# guns



## azurevirus (Jan 20, 2009)

We pretty much all have guns in here as part of our preps..Im always buying and selling..Im looking at a Rocky Point Guns AR ..but I dont know anything about them...anyone one here own one or know anything about them ?..just trying to find out if they have any problems or something before I make up my mind on getting one


----------



## *Andi (Nov 8, 2009)

Talking about guns in relation to hunting is ok, but, talking about guns for the sake of talking about guns needs to be done on our sister site. Just a reminder ... 

Bummer, I know ... but rules are rules.

Thanks


----------



## *Andi (Nov 8, 2009)

oops:

Link didn't post ... :gaah: ... here we go ... sister site

http://www.firearmstalk.com/forums/


----------



## TwoHoot (Feb 17, 2011)

I didn't know about the "sister site" for gun talk. I do think it is a good idea since gun talk often gets bogged down in details and personal preference.

I am new here and haven't found "Home" or "About" pages that tell me the rules or who runs and sponsors the site.
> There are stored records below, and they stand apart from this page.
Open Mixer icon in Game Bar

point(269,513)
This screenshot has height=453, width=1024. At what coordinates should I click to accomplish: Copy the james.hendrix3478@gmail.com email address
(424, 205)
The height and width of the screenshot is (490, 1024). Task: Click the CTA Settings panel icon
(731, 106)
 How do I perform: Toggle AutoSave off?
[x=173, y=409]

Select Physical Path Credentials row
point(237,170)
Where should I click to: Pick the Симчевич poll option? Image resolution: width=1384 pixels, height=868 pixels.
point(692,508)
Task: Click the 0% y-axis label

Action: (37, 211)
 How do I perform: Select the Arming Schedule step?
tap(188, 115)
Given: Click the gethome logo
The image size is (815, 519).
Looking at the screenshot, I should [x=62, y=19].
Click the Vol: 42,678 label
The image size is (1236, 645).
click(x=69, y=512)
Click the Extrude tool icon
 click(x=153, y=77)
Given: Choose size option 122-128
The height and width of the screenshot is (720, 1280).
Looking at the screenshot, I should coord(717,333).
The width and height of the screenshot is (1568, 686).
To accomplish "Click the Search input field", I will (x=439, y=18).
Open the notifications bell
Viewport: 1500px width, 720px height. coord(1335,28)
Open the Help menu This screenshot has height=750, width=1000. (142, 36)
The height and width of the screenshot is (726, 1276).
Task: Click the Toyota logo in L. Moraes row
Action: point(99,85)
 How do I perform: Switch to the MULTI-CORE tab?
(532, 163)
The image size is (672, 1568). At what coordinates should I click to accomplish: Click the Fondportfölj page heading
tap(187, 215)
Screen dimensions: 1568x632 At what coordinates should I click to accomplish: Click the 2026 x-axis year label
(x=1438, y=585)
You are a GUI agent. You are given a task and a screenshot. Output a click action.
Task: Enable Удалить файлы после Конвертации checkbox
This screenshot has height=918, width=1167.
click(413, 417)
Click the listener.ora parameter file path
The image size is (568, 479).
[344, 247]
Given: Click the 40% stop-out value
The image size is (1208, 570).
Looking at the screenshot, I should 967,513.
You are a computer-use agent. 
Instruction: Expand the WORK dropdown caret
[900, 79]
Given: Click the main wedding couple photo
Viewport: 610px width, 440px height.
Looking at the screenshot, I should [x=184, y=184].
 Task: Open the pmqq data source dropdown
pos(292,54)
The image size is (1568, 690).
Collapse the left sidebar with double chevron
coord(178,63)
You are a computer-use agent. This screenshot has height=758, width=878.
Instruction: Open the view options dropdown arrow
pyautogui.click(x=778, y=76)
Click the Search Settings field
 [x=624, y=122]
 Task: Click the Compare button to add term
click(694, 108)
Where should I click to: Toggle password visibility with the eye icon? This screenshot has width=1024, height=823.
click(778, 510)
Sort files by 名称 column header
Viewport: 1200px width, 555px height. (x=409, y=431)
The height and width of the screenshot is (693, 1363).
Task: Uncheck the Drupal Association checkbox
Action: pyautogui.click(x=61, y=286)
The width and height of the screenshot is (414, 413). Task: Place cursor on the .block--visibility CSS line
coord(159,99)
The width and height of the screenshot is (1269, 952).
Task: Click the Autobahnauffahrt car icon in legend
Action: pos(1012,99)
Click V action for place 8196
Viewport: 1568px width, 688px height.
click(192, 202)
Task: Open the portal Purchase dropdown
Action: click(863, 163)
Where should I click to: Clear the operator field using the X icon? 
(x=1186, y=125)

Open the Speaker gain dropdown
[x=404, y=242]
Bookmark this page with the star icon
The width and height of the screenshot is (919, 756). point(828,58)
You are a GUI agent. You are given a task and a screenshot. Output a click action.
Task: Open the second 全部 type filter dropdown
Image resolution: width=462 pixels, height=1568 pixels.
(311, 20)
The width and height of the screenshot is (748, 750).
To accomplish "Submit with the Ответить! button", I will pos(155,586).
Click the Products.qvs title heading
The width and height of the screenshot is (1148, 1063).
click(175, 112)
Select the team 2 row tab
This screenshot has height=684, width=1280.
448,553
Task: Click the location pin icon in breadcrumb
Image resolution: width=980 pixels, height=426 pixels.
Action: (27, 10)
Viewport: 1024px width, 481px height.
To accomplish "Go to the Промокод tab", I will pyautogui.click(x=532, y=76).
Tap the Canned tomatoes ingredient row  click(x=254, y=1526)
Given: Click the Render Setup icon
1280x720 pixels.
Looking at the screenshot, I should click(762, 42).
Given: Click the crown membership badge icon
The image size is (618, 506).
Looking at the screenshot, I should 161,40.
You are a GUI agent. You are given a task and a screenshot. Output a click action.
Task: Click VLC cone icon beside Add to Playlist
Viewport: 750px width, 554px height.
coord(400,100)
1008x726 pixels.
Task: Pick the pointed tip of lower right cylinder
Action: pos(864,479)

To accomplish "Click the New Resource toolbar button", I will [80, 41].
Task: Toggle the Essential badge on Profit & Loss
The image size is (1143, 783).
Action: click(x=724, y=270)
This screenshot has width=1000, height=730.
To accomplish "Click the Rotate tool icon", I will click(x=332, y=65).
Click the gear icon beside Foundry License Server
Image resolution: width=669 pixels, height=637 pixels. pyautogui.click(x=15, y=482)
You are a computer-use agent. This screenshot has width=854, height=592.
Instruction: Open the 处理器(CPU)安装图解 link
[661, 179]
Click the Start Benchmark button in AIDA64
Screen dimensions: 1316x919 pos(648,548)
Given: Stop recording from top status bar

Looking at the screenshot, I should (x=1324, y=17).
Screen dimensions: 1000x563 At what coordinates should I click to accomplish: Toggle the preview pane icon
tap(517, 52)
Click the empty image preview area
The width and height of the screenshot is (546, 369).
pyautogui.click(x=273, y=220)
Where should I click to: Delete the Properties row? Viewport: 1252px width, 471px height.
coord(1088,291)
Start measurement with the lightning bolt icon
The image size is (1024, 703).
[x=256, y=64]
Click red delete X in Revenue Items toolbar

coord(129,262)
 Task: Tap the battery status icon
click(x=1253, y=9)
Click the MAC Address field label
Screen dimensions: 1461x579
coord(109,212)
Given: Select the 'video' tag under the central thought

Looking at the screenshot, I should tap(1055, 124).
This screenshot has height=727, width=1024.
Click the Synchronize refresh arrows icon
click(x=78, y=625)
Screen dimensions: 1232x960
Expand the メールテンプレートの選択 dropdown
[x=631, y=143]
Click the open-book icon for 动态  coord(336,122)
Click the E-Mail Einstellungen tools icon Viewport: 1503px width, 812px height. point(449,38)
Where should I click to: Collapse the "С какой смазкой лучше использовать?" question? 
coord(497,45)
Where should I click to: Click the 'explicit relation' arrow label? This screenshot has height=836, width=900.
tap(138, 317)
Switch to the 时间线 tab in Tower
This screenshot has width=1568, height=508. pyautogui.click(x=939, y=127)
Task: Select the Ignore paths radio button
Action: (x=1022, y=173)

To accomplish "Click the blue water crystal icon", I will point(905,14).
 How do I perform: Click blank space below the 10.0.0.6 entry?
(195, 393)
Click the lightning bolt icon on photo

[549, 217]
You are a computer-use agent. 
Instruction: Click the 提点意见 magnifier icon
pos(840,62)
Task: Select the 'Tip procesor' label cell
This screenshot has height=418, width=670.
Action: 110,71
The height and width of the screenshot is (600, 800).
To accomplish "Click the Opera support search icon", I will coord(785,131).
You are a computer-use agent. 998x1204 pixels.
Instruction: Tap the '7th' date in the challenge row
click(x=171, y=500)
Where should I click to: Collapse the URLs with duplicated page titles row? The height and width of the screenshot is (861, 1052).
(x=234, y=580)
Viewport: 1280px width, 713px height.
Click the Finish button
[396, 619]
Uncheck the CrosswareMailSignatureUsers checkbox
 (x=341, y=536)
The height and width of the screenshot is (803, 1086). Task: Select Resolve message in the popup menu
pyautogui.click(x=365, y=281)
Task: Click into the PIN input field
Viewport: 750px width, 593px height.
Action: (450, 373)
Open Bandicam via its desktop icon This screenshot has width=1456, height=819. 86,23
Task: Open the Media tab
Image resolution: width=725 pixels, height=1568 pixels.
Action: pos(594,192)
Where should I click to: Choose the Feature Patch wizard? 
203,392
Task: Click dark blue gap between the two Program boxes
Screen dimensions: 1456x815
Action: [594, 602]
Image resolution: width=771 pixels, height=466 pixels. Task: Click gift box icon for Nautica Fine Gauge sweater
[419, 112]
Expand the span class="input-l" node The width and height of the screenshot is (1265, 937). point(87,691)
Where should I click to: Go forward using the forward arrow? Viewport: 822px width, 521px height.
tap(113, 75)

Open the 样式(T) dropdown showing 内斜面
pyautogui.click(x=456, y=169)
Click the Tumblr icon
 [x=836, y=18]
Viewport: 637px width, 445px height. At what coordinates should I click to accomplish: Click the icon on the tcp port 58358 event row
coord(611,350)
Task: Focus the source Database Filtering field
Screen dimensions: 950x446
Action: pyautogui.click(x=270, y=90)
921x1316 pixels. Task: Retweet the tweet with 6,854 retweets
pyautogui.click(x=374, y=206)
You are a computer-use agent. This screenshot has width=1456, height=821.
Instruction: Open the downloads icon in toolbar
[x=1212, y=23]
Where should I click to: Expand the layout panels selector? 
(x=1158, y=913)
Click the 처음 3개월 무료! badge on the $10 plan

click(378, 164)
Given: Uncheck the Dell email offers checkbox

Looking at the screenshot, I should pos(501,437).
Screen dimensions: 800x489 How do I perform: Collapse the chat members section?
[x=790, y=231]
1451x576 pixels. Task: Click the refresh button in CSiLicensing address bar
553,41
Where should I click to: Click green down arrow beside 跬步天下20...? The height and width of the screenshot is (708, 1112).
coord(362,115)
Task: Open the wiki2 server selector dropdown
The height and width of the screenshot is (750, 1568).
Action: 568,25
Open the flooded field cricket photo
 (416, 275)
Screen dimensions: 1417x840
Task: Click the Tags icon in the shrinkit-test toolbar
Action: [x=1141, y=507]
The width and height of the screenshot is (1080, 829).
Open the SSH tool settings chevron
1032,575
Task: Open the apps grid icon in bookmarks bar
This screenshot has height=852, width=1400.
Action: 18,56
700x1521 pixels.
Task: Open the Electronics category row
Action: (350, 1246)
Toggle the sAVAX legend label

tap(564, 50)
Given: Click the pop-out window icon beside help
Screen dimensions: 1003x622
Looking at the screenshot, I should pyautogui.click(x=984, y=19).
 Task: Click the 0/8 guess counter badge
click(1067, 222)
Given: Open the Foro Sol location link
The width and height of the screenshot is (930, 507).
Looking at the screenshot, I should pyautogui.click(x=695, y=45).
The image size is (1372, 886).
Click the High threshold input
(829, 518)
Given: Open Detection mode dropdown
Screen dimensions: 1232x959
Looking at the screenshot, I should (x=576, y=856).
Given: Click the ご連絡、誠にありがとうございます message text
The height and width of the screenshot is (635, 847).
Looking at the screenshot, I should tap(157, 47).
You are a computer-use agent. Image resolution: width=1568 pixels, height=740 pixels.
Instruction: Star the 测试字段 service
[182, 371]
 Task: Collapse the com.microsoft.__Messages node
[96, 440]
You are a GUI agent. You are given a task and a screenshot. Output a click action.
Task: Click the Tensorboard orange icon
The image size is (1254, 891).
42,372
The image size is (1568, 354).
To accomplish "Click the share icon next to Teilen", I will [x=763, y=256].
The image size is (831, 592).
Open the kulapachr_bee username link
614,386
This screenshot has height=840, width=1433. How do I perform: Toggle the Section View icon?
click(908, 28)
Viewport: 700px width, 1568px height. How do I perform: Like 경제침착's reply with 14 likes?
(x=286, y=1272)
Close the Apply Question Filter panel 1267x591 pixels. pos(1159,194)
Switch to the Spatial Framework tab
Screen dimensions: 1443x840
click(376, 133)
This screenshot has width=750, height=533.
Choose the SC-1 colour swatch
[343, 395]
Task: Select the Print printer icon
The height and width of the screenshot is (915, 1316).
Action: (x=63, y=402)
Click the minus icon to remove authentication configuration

The absence of advertising indicates someone is donating quite a bit of time and a t least a little money.

Can someone point me in the right direction to know the Who, What and Why of this forum?

Cordially,
TwoHoot


----------



## nj_m715 (Oct 31, 2008)

I never fired one of those, but I have fired a few different Colts and Rock Rivers. Both where good. The Colt felt a little, I don't know, "tighter" but the RR was much more affordable and grouped just as well. For the money, I'd get a RR and extra ammo over the Colt. If you have ever fired a Scattergun and a plain jane 870 or driven a new car compared to one with 200,000 miles, then you know what I mean by tighter. Then both get the job done, but one feels smoother getting there.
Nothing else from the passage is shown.